A pharmacist friend of mine in Newcastle showed me her supplement orders for the last twelve months recently. The line that has moved most is not magnesium, collagen or protein powder. It is creatine.
Most of the customers buying it are not athletes. They are not bodybuilders either. They are people in their forties and fifties picking up a tub on the same trip they pick up moisturiser and a prescription refill. Often women. Often new buyers who would have written off the supplement five years ago.
This is the quiet shift that has played out across most Australian pharmacies and supplement retailers over the past year or two. Creatine has stopped being a gym-bro product and become something closer to a household staple. The research caught up with what some clinicians had been suggesting for years, and then the public caught up with the research.

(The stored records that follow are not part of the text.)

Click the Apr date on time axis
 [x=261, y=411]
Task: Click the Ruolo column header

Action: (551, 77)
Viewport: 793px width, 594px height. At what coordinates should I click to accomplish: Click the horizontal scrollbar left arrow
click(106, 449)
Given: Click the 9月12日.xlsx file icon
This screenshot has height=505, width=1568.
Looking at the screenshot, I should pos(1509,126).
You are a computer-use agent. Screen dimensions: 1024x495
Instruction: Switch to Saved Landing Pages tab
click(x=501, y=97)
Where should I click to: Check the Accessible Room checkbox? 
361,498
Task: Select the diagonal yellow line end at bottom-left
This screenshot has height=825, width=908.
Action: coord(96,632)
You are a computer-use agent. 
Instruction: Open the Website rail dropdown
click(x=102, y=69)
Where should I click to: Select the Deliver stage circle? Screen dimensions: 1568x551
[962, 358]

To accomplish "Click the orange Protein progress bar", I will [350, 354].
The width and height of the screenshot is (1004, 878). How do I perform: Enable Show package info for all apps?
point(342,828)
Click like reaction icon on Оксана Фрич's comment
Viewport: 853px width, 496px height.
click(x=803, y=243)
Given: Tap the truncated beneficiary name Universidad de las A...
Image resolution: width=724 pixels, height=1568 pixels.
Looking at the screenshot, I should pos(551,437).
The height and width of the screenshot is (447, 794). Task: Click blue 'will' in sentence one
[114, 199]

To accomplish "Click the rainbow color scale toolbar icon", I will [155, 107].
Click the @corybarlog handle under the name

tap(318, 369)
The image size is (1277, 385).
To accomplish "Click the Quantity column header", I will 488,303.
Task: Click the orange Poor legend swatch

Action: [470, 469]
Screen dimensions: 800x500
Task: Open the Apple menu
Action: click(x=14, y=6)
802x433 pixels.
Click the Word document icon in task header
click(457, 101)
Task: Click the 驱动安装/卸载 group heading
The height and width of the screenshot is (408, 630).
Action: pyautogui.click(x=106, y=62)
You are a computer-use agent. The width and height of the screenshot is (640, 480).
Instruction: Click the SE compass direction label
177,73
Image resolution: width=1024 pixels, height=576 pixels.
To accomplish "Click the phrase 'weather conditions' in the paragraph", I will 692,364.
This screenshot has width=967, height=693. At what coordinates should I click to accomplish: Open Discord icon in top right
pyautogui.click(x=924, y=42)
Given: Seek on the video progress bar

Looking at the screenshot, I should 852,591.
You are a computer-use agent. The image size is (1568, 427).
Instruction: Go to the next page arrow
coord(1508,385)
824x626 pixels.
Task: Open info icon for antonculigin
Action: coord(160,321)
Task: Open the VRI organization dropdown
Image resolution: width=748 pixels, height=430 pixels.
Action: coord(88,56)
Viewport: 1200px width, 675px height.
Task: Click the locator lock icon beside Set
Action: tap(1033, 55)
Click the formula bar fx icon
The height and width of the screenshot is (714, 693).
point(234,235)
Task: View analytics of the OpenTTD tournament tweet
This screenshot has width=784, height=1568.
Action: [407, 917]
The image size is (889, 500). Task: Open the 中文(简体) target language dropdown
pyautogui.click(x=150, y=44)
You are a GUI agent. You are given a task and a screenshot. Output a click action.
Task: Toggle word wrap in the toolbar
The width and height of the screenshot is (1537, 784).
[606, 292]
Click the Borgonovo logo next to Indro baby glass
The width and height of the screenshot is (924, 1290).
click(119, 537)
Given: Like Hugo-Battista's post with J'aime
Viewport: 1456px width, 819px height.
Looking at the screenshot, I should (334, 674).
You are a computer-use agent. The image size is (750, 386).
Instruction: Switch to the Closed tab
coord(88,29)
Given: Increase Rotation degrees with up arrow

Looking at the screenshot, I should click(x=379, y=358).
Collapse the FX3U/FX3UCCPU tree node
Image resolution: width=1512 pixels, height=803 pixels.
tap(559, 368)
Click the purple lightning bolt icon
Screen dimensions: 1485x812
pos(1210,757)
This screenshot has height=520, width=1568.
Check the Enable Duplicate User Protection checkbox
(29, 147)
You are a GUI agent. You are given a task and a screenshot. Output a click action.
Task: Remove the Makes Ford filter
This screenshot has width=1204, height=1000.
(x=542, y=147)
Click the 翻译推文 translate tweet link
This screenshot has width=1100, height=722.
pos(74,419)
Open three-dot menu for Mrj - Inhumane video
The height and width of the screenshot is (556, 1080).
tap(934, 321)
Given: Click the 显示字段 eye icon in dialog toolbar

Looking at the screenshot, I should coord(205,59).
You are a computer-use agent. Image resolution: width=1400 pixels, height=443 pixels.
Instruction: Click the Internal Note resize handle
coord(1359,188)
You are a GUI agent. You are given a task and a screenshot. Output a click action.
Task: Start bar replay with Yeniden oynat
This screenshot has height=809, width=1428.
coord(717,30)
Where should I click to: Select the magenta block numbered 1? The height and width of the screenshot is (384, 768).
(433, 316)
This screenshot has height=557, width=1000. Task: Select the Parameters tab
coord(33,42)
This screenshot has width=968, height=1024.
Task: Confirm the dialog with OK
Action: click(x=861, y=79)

What creatine actually does
Most people who have heard of creatine could not actually say what it does, which is fair enough because the marketing has not helped.
The body makes a small amount of creatine on its own, mostly in the liver. Meat and fish add a bit more. The muscles then store it and use it to regenerate ATP, which is the molecule cells burn for short bursts of effort. Lifting. Sprinting. The last few reps of a heavy set. Climbing a steep flight of stairs without getting destroyed by it.
Supplementing closes the gap between what the body produces, what food provides and what the muscles can actually hold. Three to five grams a day, taken consistently, fills the tank within three to four weeks.
The form most worth taking
For Australians starting from scratch and looking at the shelf for the first time, the question is which form to buy. The answer has not changed in twenty years. Creatine monohydrate. The newer formulations on the shelf, things like ethyl ester or buffered creatine, promise improvements that the trials have not actually verified. They cost more. The form with the deepest evidence base is also the cheapest, which is unusual for a supplement category.
For anyone wanting to compare options without bouncing across five websites, the EliteSupps range of creatine monohydrate is a practical reference for what the Australian market is carrying at what price.
Take three to five grams a day, mixed into whatever drink works. The shake before the gym, the coffee on the way to work, the glass of water before bed. Consistency does the work over weeks, not days.
Why the wider demographic has shifted
The shift in who is buying creatine maps onto two changes in the research.
The first is a longer body of work on older adults, particularly postmenopausal women. Studies in this group have shown meaningful improvements in lean mass and bone density when creatine is paired with even modest resistance training. For a population whose biggest long-term health concerns are falls and fractures, that is a reasonable case for a daily three grams.
The second is the slow accumulation of evidence on cognition. Studies have looked at memory, mood and mental fatigue under conditions that would otherwise impair them, like sleep deprivation, sustained workplace stress or the cognitive fog that arrives with early menopause. The effects have been small but consistent. People who supplement creatine seem to hold up slightly better under those conditions than people who do not.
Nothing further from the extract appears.